* [Exercise objective]: Edit the NVFLARE provisioning text from "On-Premise Deployment" to "local production mode." by changing "CLI provision command" to "provisioning command", and give that part back.

* [Extract to read]:
------------------------------------------------------------

Provision via Dashboard UI

The NVFLARE Dashboard UI is a new optional addition to NVIDIA FLARE introduced in version 2.2.1 that allows for the project administrator to deploy a website to gather information about the sites and distribute startup kits.

Introduction to NVFLARE Dashboard

You can install and run NVFLARE Dashboard UI using the dashboard CLI command, nvflare dashboard –start (stop with nvflare dashboard –stop).

For details on how to start Dashboard can be found here. The usage information for the Dashboard UI can be found here.

Once the dashboard is set up and the project is published, the start up kits for all the participants can be downloaded from the Dashboard.

Unlike the CLI provision, there is not as much customization option, as the information is captured by the Dashboard UI and default builders are used.

Compared to the CLI provision option, there is a much simplified effort in distribution of the startup kit, as each user downloads his own startup kit.

Note

It is important that the “startup” folder in each startup kit is not renamed because the code relies upon this for operation. Please note that a “transfer” directory and deployed applications will be created at the level of this “startup” folder. See the section on Internal folder and file structures for NVIDIA FLARE below for more details.

Start: NVIDIA FLARE Package Deployment

There are multiple ways to deploy NVFLARE depending on use case:

  • On-premise

  • In the cloud

  • On bare-metal

  • On docker

  • On K8s

In this section, we will discuss how to deploy for different cases.

On-Premise Deployment

Local host deployment

Production mode, non-HA, secure, local

You can use the CLI provision command to generate a local production mode.

Docker mode

Use builder to generate docker-compose files to allow different dockers run locally. Similar to production mode, the server needs either to be localhost or one needs to modify /etc/hosts Run docker-compose up/down

Bare-metal deployment

To deploy on-premise, copy the startup package to each host machine then start with the start script.

------------------------------------------------------------

* [Collected material]:

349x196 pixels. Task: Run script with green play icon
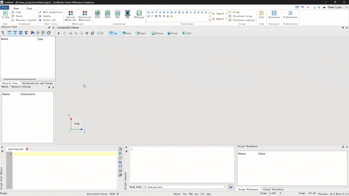[x=120, y=153]
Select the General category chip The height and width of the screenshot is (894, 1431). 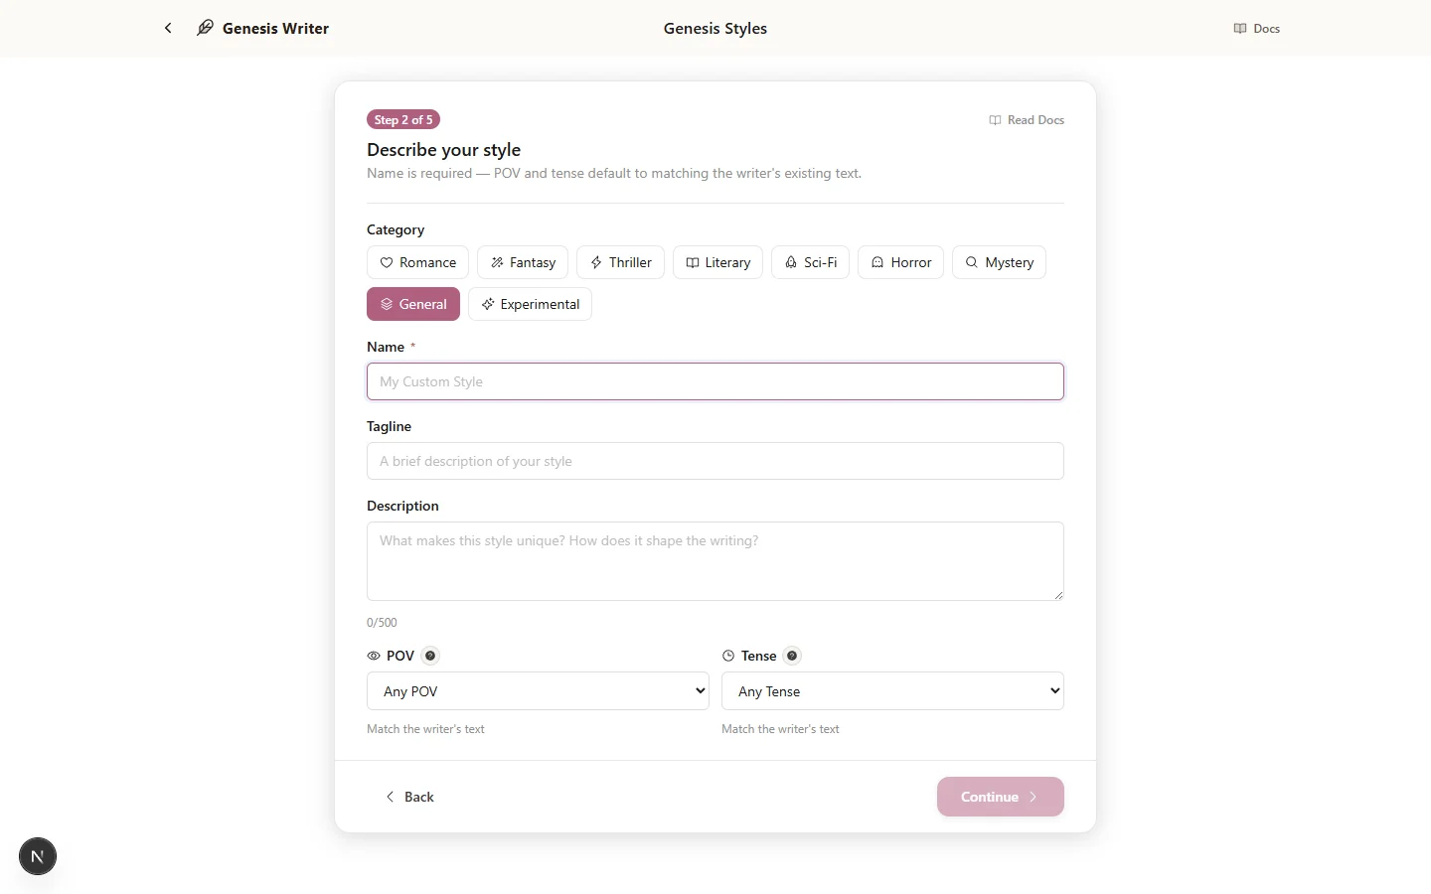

------------------------------------------------------------

* [The reply]:
On-Premise Deployment

Local host deployment

Production mode, non-HA, secure, local

You can use the provisioning command to generate a local production mode.